Cárceles olvidadas en La Chorrera y la falta de voluntad política
“Trabajando juntos por el Progreso”, es el lema que adorna la bandera del Distrito de La Chorrera, cabecera de la provincia de Panamá Oeste, creada mediante la Ley 119 del 30 de diciembre de 2013 y fundada oficialmente el 1 de enero de 2014.
El deseo de separar los cinco distritos “después del Puente de Las Américas” se convirtió en la obsesión de algunos politiqueros que nos vendieron la idea como el bálsamo que arreglaría todas las dolencias.
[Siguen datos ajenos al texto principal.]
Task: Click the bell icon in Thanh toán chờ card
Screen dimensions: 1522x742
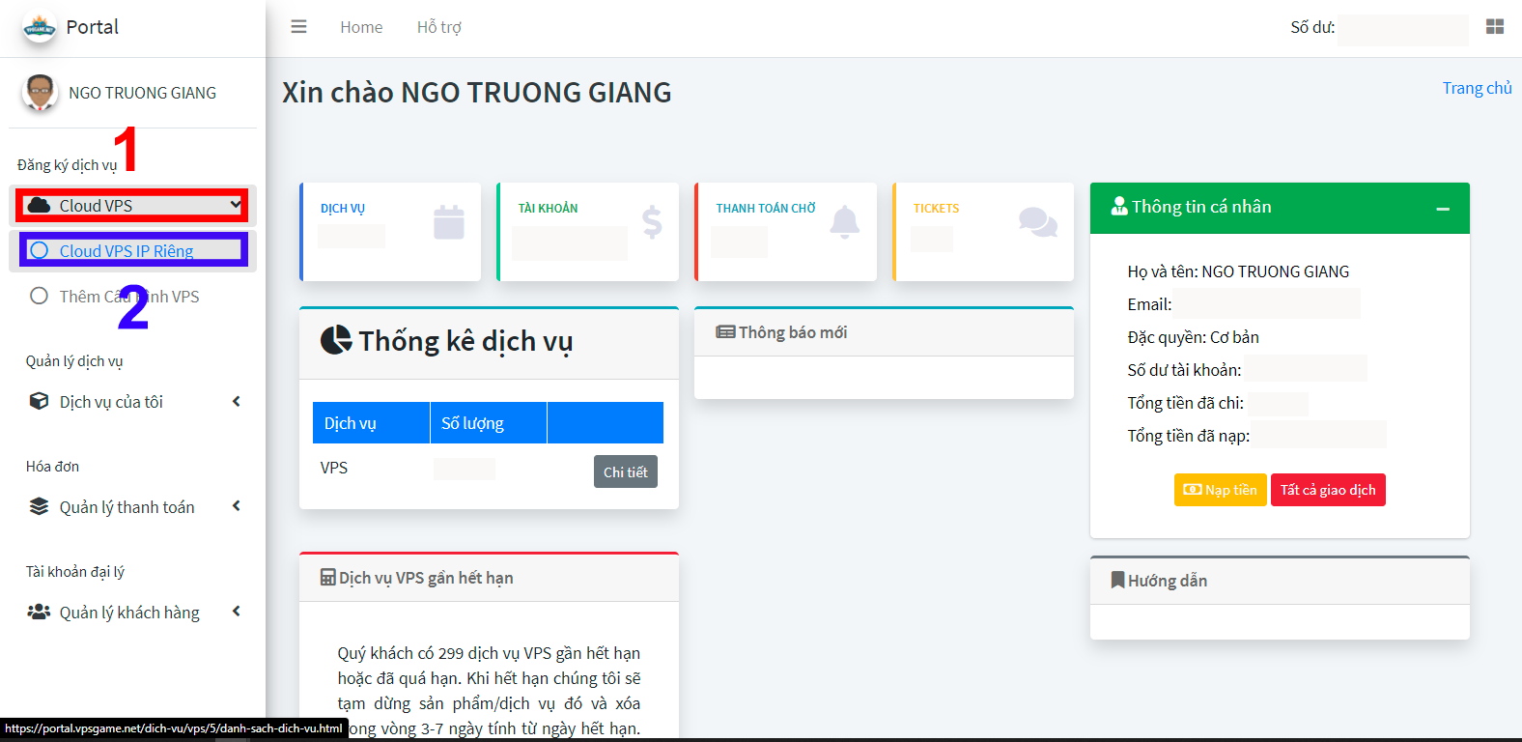Action: click(844, 222)
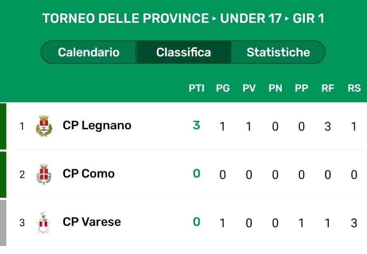This screenshot has width=367, height=254.
Task: Switch to the Calendario tab
Action: (89, 52)
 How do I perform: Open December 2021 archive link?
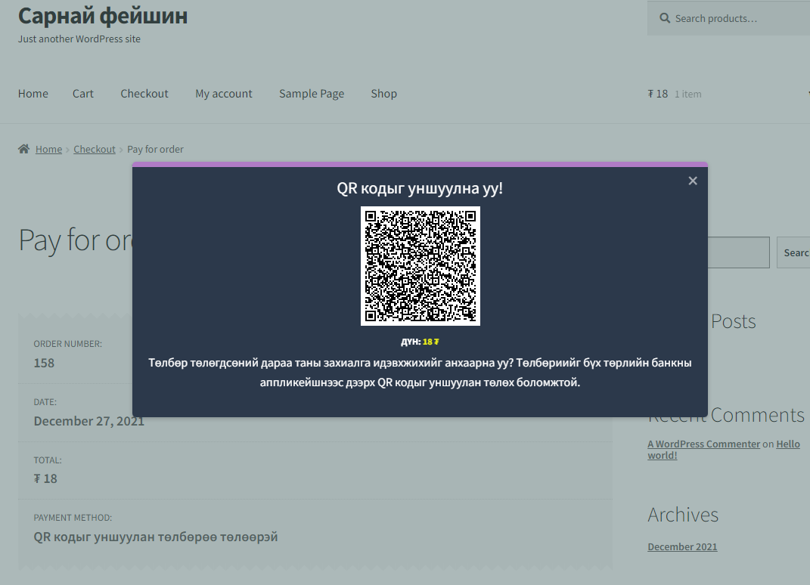(x=682, y=546)
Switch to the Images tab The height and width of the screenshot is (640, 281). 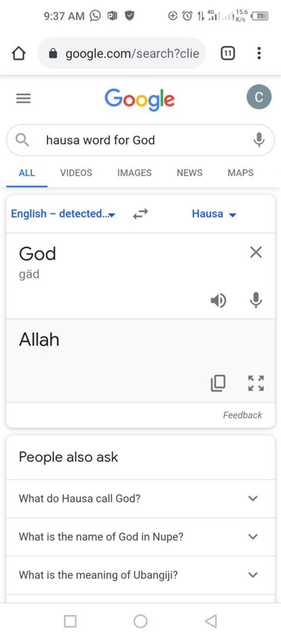134,173
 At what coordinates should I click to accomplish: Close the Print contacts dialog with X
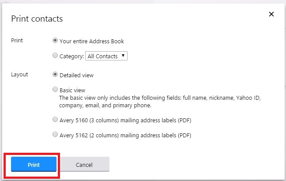pos(271,15)
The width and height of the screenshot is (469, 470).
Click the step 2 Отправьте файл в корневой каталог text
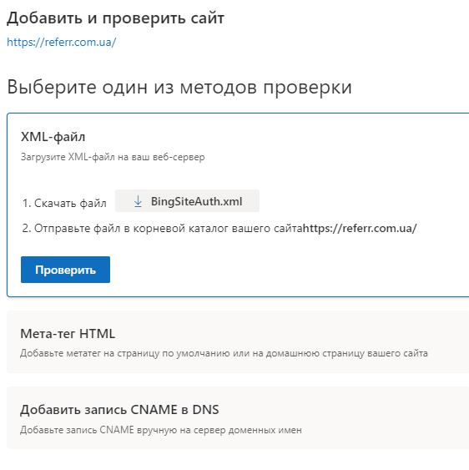point(163,229)
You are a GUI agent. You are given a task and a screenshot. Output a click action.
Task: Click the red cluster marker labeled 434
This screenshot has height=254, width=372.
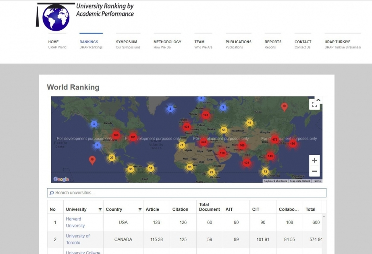click(187, 127)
Sin embargo, después de poco más de ocho años nos damos cuenta que ese sueño fue como golosina para chiquillo con lombrices.
El crecimiento acelerado de la población, el movimiento migratorio interno, entre otros factores trajo consigo el aumento de crímenes y por ende, la necesidad de cárceles en óptimas condiciones. Dada ésta realidad en 2012, se compra por un moto de 4 millones de dólares un total de 66 cárceles modulares con capacidad para albergar a 250 privados de libertad, con la promesa – a corto plazo – de albergar a los 173 reos que se mantenían en sitio.
Ángel Calderón, director del Sistema Penitenciario en 2012 aseguró en medios de comunicación que la decisión era provisional, mientras se rehabilitaba el Centro Penitenciario y que posteriormente “los modulares serán llevados a otras regiones donde exista hacinamiento”. Promesa que quedó solo en palabras, pues jamás se logró.
En 2019, la población carcelaria había crecido casi tres veces más de lo previsto en inicio. Totalizaban 704 personas para la capacidad máxima de 250, cifra dicha en siete años antes. El aumento desmedido y el evidente hacinamiento generó molestias entre los residentes cercanos, pues los reos botaban orine, excremento y todo tipo de basura.
Durante una inspección, el Benemérito Cuerpo de Bomberos de Panamá en conjunto con El Sistema Nacional de Protección Civil, recomendó el traslado de los privados debido al colapso de la infraestructura al Centro Penitenciario La Nueva Joya.
En medio de protestas de los familiares que se oponían a la decisión del traslado de los presos, las autoridades – con el ánimo de atenuar el enojo de los protestantes- explicaron que desde 2018 “se estudiaba un proyecto para la construcción de cárceles para hombres y mujeres” que al día de hoy, tampoco se cumplió.
Nueve años después, nos mantenemos a la espera de informes reales y contundentes que expliquen dónde quedaron los millones destinados para la “rehabilitación de la cárcel”. También reconocemos que mientras la población chorrerana se mantenga dormida en el letargo del “juega vivo” politiquero, jamás vamos a lograr el cumplimiento del eslogan que adorna nuestra bandera y que habla de “trabajar juntos por el progreso”.
Es tiempo de pronunciarnos sobre temas de interés en nuestra provincia, de reclamar rendición de cuenta y de exigir a los que no están cumpliendo con su trabajo, cuentas. Temas como el mercado público, mejoras en los parques, construcción de centros púbicos dignos, estacionamientos y otros nos atañen a todos.